In this image, the diffuse hot gas pervading the cluster is revealed through X-ray observations from XMM-Newton (shown in pink), radio data from the Giant Metrewave Radio Telescope (shown in blue), and infrared data from the 2MASS survey (shown in white). The inset in the lower right shows a zoomed-in X-ray view based on Chandra data (also shown in pink), while bright dots sprinkled across the image reflect the distribution of foreground stars and galaxies.
The X-ray emission reveals the edge of a large cavity, carved in the hot gas by the black hole jets. The cavity is filled with radio emission from electrons accelerated to almost the speed of light – likely a result of the black hole’s feeding activity – providing evidence that an eruption of unprecedented size took place there.
In 2016, a team of astronomers had found first hints of the giant explosion in the Chandra data, reporting the discovery of an unusual curved edge in the X-ray image of the Ophiuchus galaxy cluster. They considered whether this edge might point to a cavity in the hot gas linked to the black hole jets, but discarded the possibility at the time.

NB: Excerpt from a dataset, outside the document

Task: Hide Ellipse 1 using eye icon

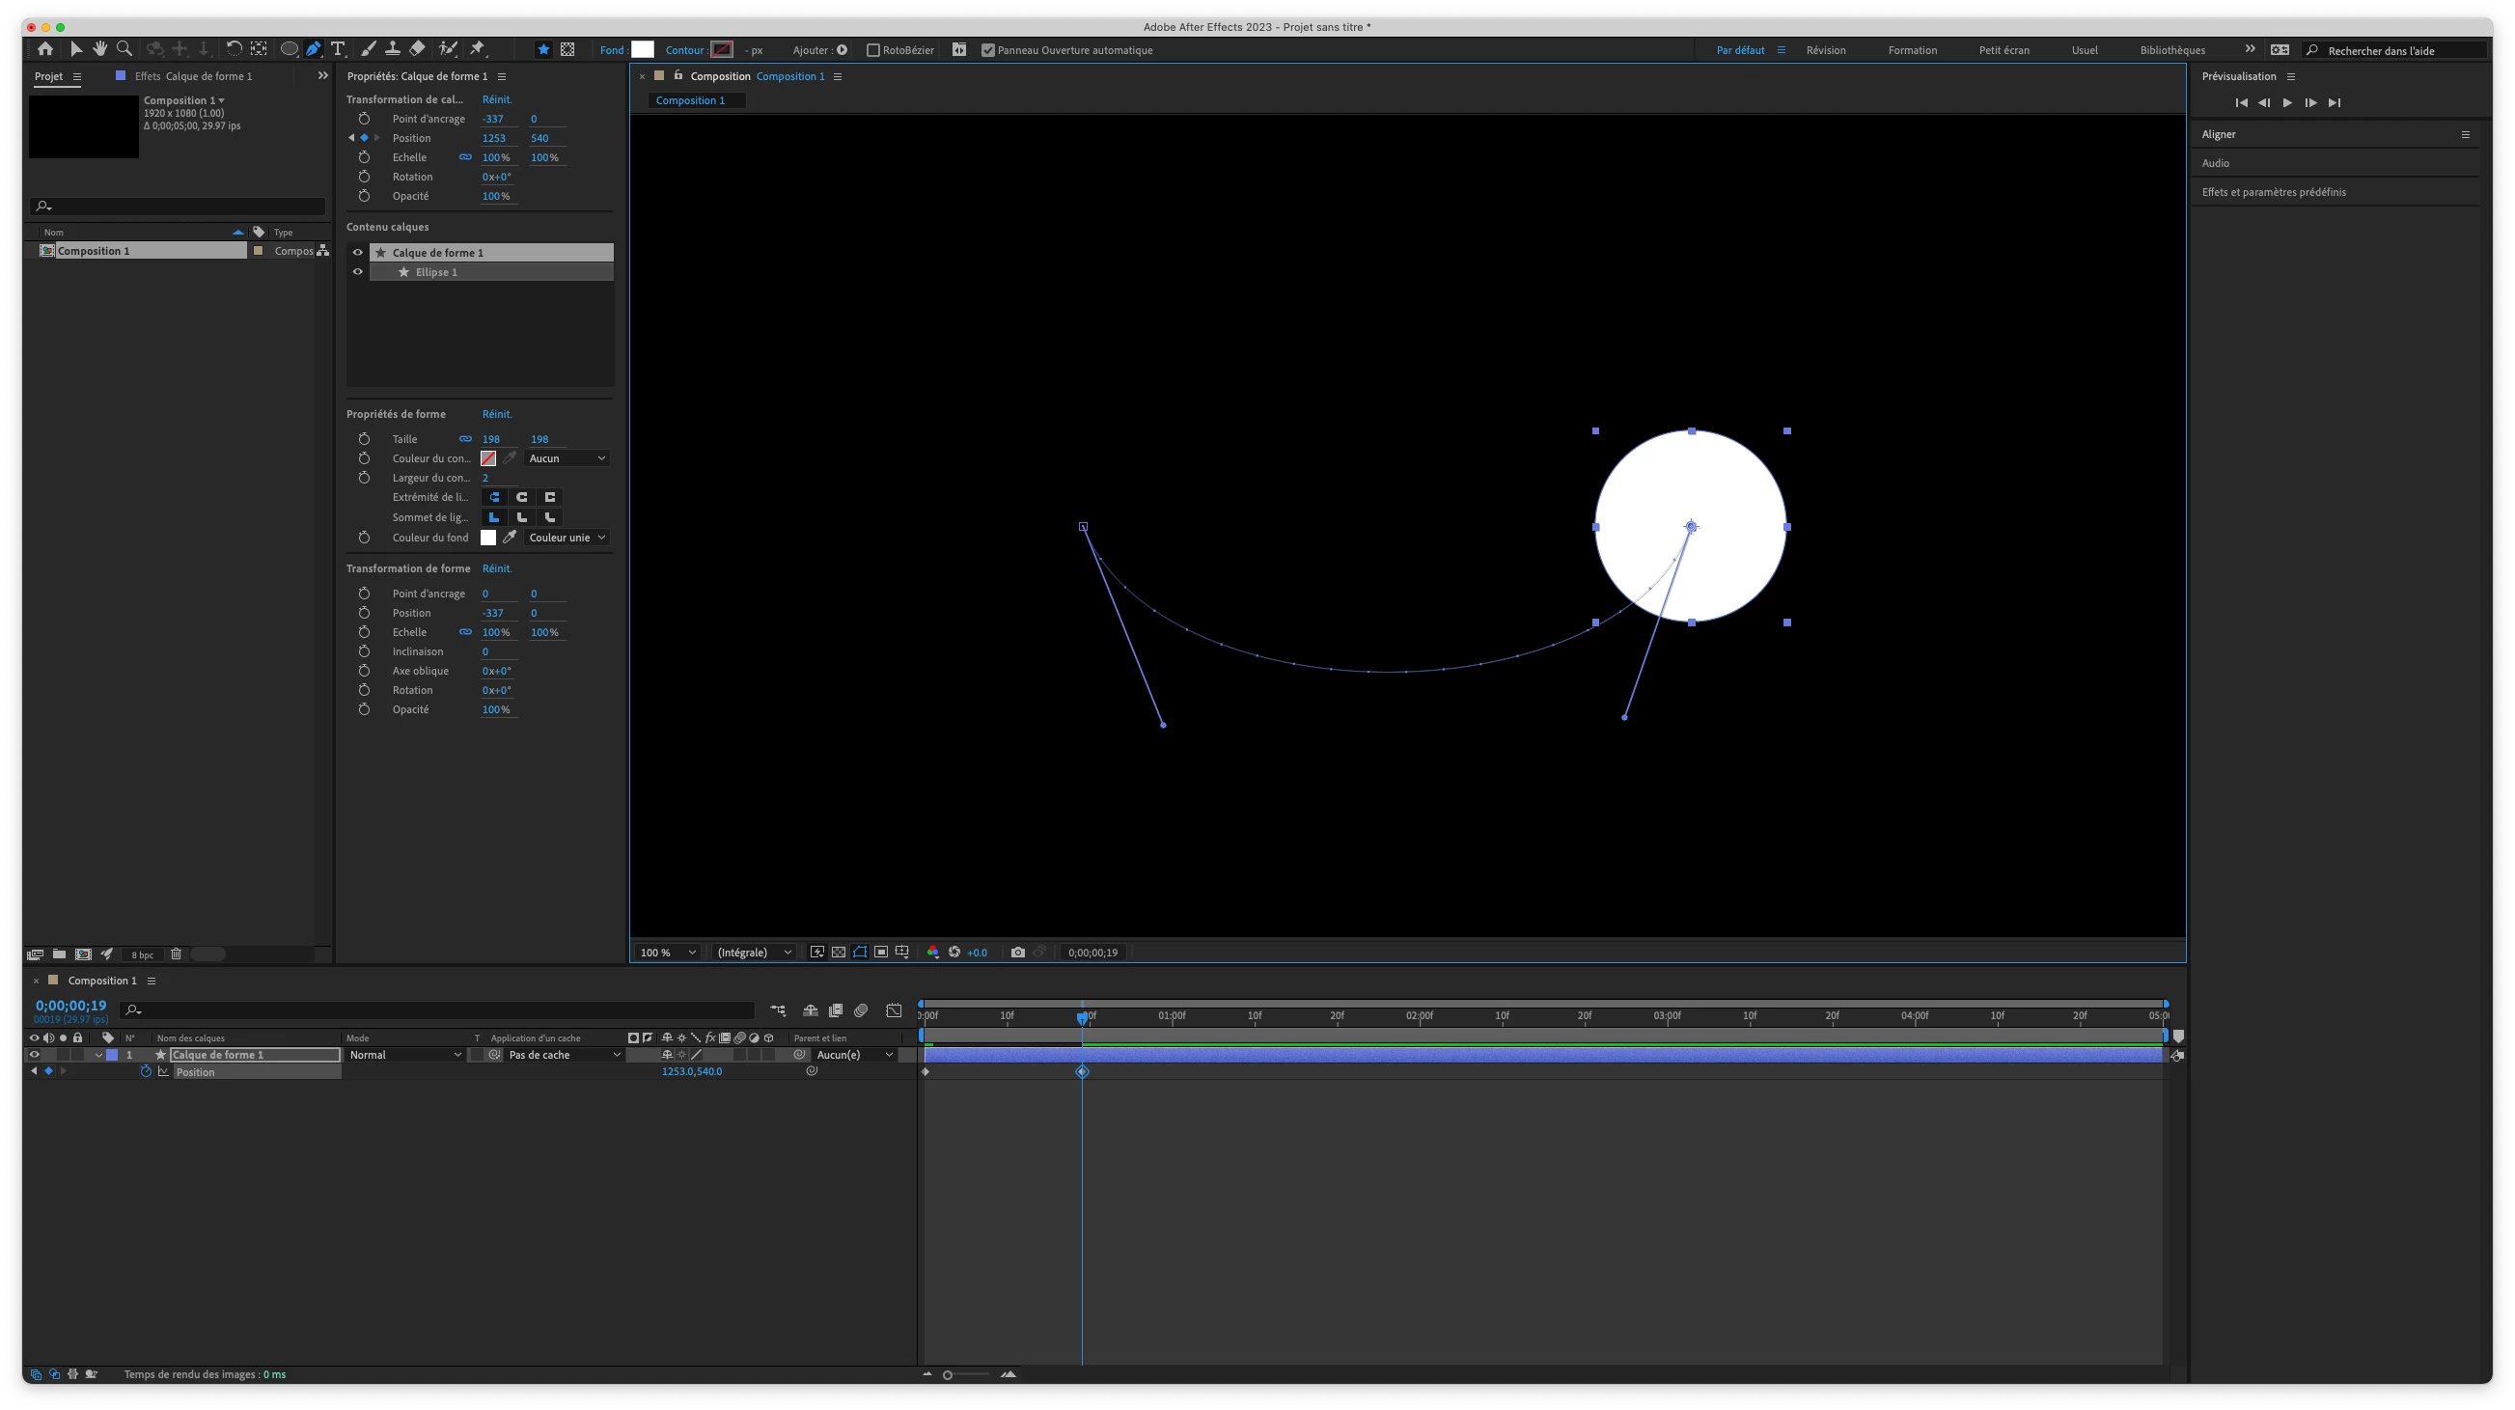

In a more recent study, published in February 2020, Simona Giacintucci of the Naval Research Laboratory in Washington, DC (US) and collaborators detected the curved edge also in XMM-Newton data, confirming the earlier Chandra observation. In this study, the scientists combined the X-ray data with radio wave observations of the Ophiuchus cluster from the Murchison Widefield Array (MWA) in Australia and the Giant Metrewave Radio Telescope (GMRT) in India, revealing that the curved edge delimits a region filled with radio-emitting gas and is indeed part of the wall of a cavity in the hot gas.
The black hole eruption that created the cavity released an amount of energy about five times greater than that involved in the most powerful event of this type known to date, observed in the galaxy cluster MS0735.6+7421.